In July 2009 Pete was finally found after the RSPCA again received a complaint that the horse’s eye was infected and untreated.
The court was told that on that occasion Ms Ramsdell was given an animal welfare direction to seek veterinary attention for Pete whose eye infection had clearly got worse and he had pus streaming down his head.
She was given instructions by the RSPCA based on veterinary advice. However she refused to follow this advice.
The RSPCA decided to seize the horse and it has been in RSPCA care for eight months.
After treatment with antibiotics, a tumor, the mass of which was larger than the vet’s hand, was pulled from behind the eye. Pete was left blind in the affected eye.

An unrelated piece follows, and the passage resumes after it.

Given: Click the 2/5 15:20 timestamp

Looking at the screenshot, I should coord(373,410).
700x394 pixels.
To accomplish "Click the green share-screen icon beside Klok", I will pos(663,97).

Veterinary advice received by RSPCA was that had the tumour been treated earlier the horse would most likely have retained his sight. Pete has been in foster care since the operation.
Ms Ramsdell was fined $500, ordered to pay RSPCA costs of $4600 – both amounts have been referred to SPER – and Magistrate Maxine Baldwin ordered the horse be returned to her.
“We’re very disappointed with the result,” Assistant Chief Inspector Tracey Jackson said.
“We have very real concerns for the future well being of the horse.”